Les petites manies...
Depuis la nuit des temps, elles ont la dent dure et résistent aux époques, aux lieux d’habitation et aux climats. Chez certains, elles sont bien planquées sous des couches de sourires forcés mais chez d’autres, on les remarque au premier coup d’œil, dès que notre pied se pose dans une nouvelle maison. Elles, ce sont les petites manies et elles sont là pour nous pourrir la vie. Heureusement, après plusieurs visites, on arrive à les contrôler (voire à les faire disparaître chez les plus persévérants !).
Elles sont le cauchemar des remplaçants qui n’ont souvent pas droit à l’erreur : « Vos collègues, elles ont l’habitude. Elles ne vous ont pas mis au courant ? »
Là, deux choix s’offrent à notre chère remplaçante : soit effectivement elle a été mise au courant (mais vu le flot d’informations ingurgitées, a un peu zappé qu’il fallait s’essuyer les mains avec le torchon rouge et pas le vert !), soit elle n’a pas été mise au parfum et là, je ne dirai qu’un mot : pas cool du tout (il y a des garces chez les infirmières, eh oui, m’dame !). Parce que mine de rien, ce sont sur les petits détails que les patients se font leur avis : « elle est bien votre remplaçante mais elle n’a pas l’habitude comme vous ! ». Cela ne s’invente pas voilà tout. C’est comme partout, il faut un temps pour s’y faire. On ne peut pas en deux coups de cuillère à pot se souvenir de tous les détails. Alors, un peu de tolérance, cela ne fait pas de mal ! Heureusement, après une période d’adaptation, on arrive facilement à dompter ces marottes. Mais, attention à bien rester concentré, un moment de rêverie et c’est le drame !

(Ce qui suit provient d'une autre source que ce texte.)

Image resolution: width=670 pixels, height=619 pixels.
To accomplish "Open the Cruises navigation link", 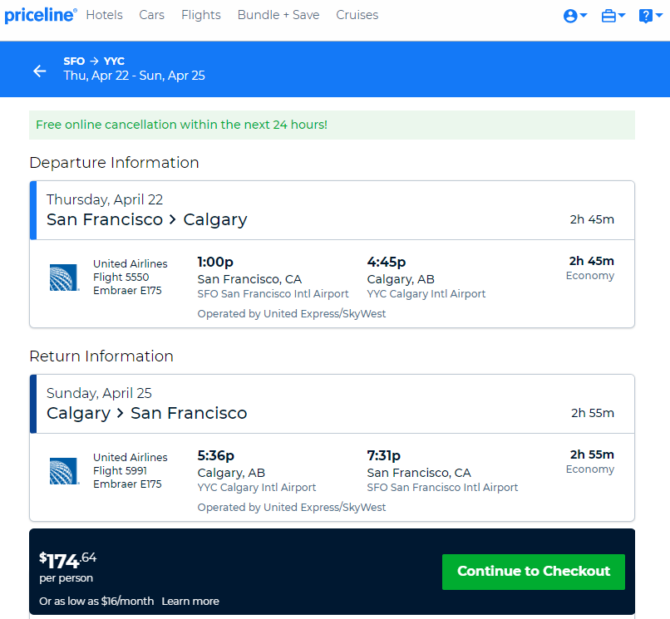I will (x=357, y=15).
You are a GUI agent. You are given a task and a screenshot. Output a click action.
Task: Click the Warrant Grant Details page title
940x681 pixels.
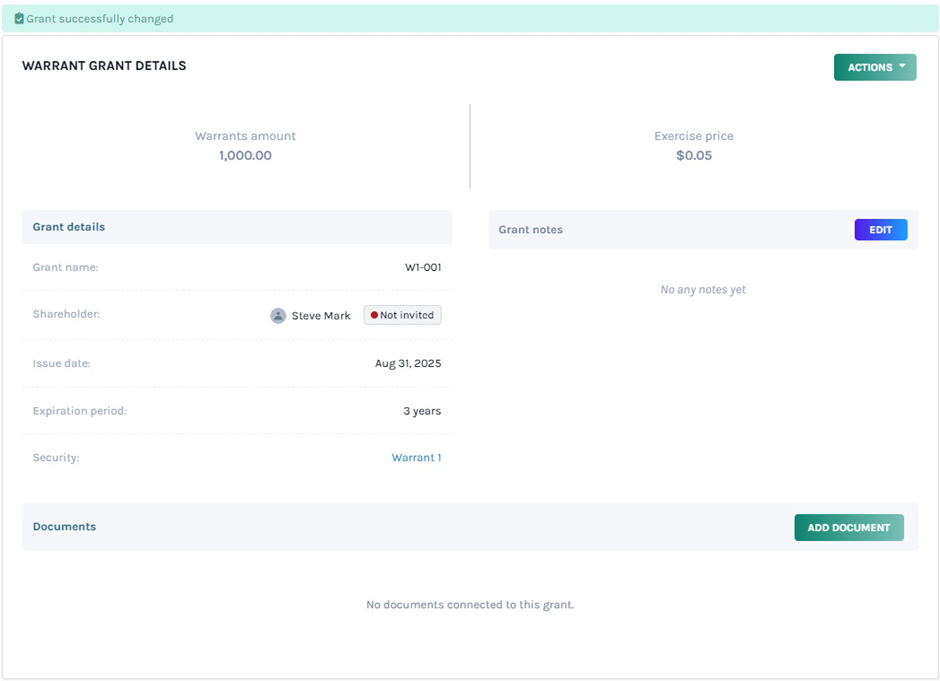(104, 66)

Voilà quelques exemples de rituels que l’on peut trouver dans les maisons :
-Mettre les déchets dans le petit bol sur la table et utiliser la savonnette bleue pour se laver les mains, surtout pas la rose. On ne sait jamais, elle pourrait nous sauter dessus !
-Poser sur une chaise à coté du lit, le mouchoir et la lampe de poche au moment du coucher. Le mouchoir à droite et la lampe à gauche.

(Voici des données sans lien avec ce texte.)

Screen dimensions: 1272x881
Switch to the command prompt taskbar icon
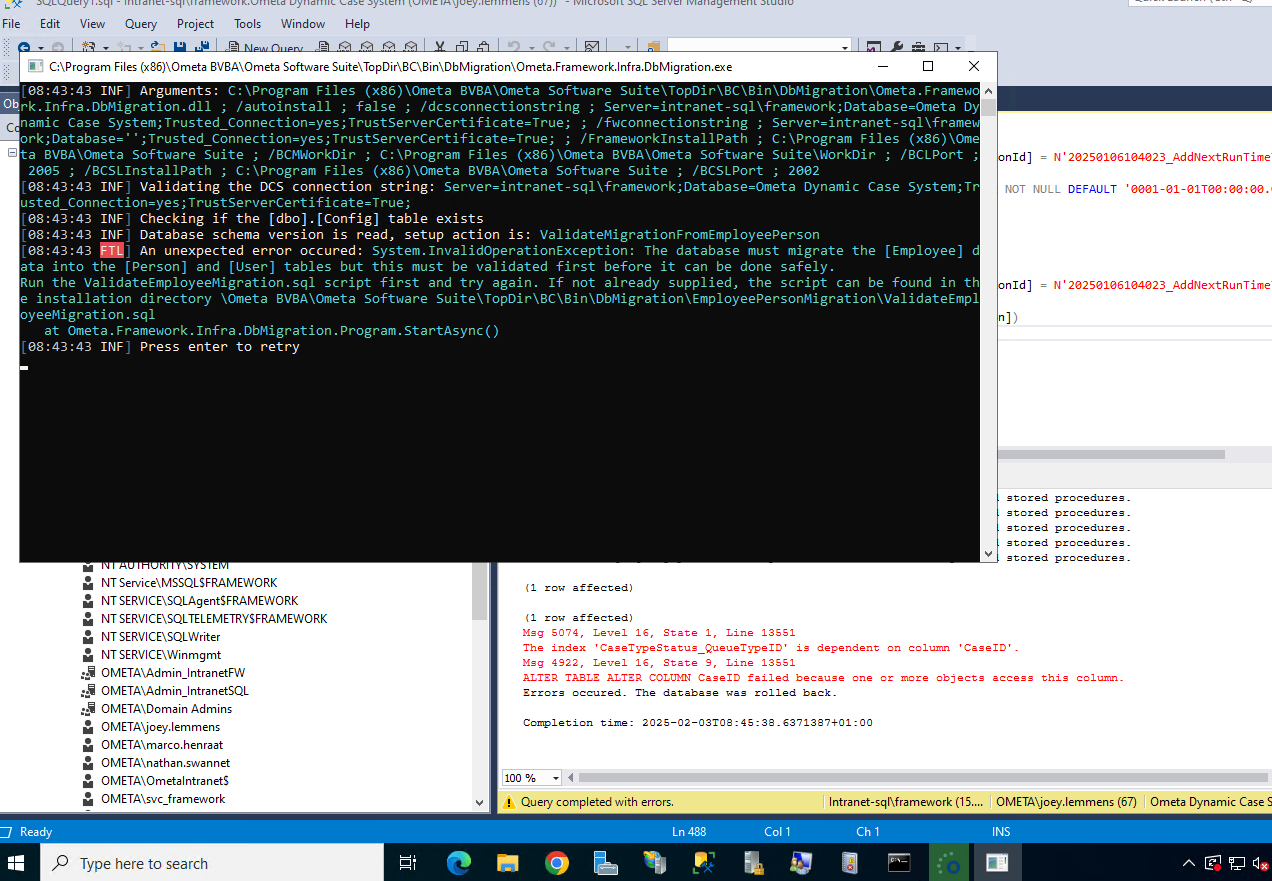[x=899, y=862]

-Ne pas frapper avant d’entrer et laisser la porte entrouverte (c’est pour le gros matou qui passe sa journée à faire des allers-retours entre le jardin et le canapé).
-Passer par la véranda et non la porte d’entrée, allez savoir pourquoi !
-Poser ses chaussures et mettre les patins qui sont bien alignés à l’entrée. Si, si c’est véridique alors attention à bien choisir ses chaussettes le matin, pas de trouées ou dépareillées, ça craint du boudin !
-Dans une maison, laver le visage avec « le savon spécial visage » et dans la suivante ne rincer qu’à l’eau claire. Attention, à ne pas se mélanger les pinceaux !
Ce n’est qu’un petit échantillon des manies que l’on peut rencontrer au domicile de nos patients. Le panel est large, très, très large. Il est vrai que les personnes sont chez eux. Nous restons malgré les liens, une pièce rapportée qui doit s’adapter à chaque environnement. À chaque maison, ses habitudes de vie et ses manies potentielles, différentes évidemment du voisin.
Malgré tout, lorsque je bouillonne, lorsque la lassitude de la journée devient pesante, je mettrai bien un coup de pied dans tous ces rituels idiots, histoire de bouger un peu les choses : j’utiliserai la savonnette rose, j’oublierai de mettre la lampe de poche à côté du lit, je fermerai la porte et ne mettrai pas les patins. Je secouerai ainsi toutes ces habitudes auxquelles on accorde beaucoup, beaucoup trop d’importance et qui interfèrent très souvent sur les soins.
Pourtant, je ne le fais pas. Peut-être pour ne pas compliquer les choses. Peut-être parce que les gens sont chez eux et qu’à domicile, on n’appréhende par le soin comme à l’hôpital. Peut-être parce que accepter toutes ces manies, c’est une façon d’accepter les différences de chacun. Parce que personne n’est pareil et c’est tant mieux.